• Biomed Res Int · Jan 2013

    Multicenter Study Clinical Trial

    Amikacin population pharmacokinetics in critically ill Kuwaiti patients.

    • Kamal M Matar, Yousef Al-lanqawi, Kefaya Abdul-Malek, and Roger Jelliffe.
    • Department of Pharmacology & Therapeutics, Faculty of Pharmacy, Kuwait University, P.O. Box 24923, Kuwait City 13110, Kuwait. kamal@hsc.edu.kw
    • Biomed Res Int. 2013 Jan 1;2013:202818.

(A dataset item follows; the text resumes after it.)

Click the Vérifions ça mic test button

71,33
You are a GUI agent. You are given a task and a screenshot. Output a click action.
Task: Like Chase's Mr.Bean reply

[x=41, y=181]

    AbstractAmikacin pharmacokinetic data in Kuwaiti (Arab) intensive care unit (ICU) patients are lacking. Fairly sparse serum amikacin peak and trough concentrations data were obtained from adult Kuwaiti ICU patients. The data were analysed using a nonparametric adaptive grid (NPAG) maximum likelihood algorithm. The estimations of the developed model were assessed using mean error (ME) as a measure of bias and mean squared error (MSE) as a measure of precision. A total of 331 serum amikacin concentrations were obtained from 56 patients. The mean (± SD) model parameter values found were Vc = 0.2302 ± 0.0866 L/kg, kslope = 0.004045 ± 0.00705 min per unit of creatinine clearance, k12 = 2.2121 ± 5.506 h(-1), and k21 = 1.431 ± 2.796 h(-1). The serum concentration data were estimated with little bias (ME = -0.88) and good precision (MSE = 13.08). The present study suggests that amikacin pharmacokinetics in adult Kuwaiti ICU patients are generally rather similar to those found in other patients. This population model would provide useful guidance in developing initial amikacin dosage regimens for such patients, especially using multiple model (MM) dosage design, followed by appropriate Bayesian adaptive control, to optimize amikacin dosage regimens for each individual patient.